FRAGMENTO DE ORIGEN
##########

La serie consta de 14 capítulos, ¿qué reto supuso para ti ajustar toda una trama en un espacio tan corto si lo comparamos con el formato de la telenovela?

–Ciertamente, mi historial como escritor de televisión remite a tramas de largo aliento: entre 120 y 150 capítulos, pero recuerda que también he escrito guiones de cine y unitarios para la televisión que duran dos horas. Incluso, un par de años atrás hice para Televisa una adaptación de Rubí, un clásico del melodrama latinoamericano, y me tocó contarla en 27 episodios. Pero, sin duda, las series exigen una estructura dramática signada por el vértigo. Es el lenguaje que marca la narrativa audiovisual del siglo XXI. Un desafío fascinante para cualquier escritor. Implica cruzar una frontera estilística, deslastrarse de viejos códigos, aprender nuevos trucos y torcerle el cuello a tu ritmo y tu sintaxis como storyteller [contador de historias]. En mi beneficio tengo que soy un feroz consumidor de series, y obviamente no solo las veo con ojos de audiencia, sino también desde la mirada del hombre que se gana la vida contando historias y observa atentamente cómo los demás ejercen el oficio.

–Uno tiene la impresión de que el poeta es un hombre que va a su aire y que no responde a otro ritmo que el suyo propio. Todo lo contrario al guionista de televisión, que parece obligado a ser bueno y eficiente con rapidez y en función de un proyecto comercial. Más allá de que esto que te digo son convenciones o lugares comunes, ¿cómo conviven en ti ambas figuras: el hombre lento, por llamarlo de alguna manera, y el que debe actuar de inmediato y sin pausa en la escritura?

##########

MATERIAL PROPORCIONADO
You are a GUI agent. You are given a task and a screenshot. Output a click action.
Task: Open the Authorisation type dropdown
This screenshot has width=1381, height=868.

##########

TAREA 1
Responde según el fragmento:
(a) ¿Cuántos capítulos tiene la serie?
(b) ¿En cuántos episodios contó el escritor su adaptación de Rubí para Televisa?
(c) ¿Entre cuántos capítulos suelen tener las tramas de largo aliento de su historial televisivo?
TAREA 2
Extrae del fragmento, sin ningún cambio, el pasaje que comienza con las palabras "La serie consta" y termina después de "de la telenovela?".

SOLUCIÓN DEL EJERCICIO 1
(a) 14 capítulos.
(b) En 27 episodios.
(c) Entre 120 y 150 capítulos.

SOLUCIÓN DEL EJERCICIO 2
La serie consta de 14 capítulos, ¿qué reto supuso para ti ajustar toda una trama en un espacio tan corto si lo comparamos con el formato de la telenovela?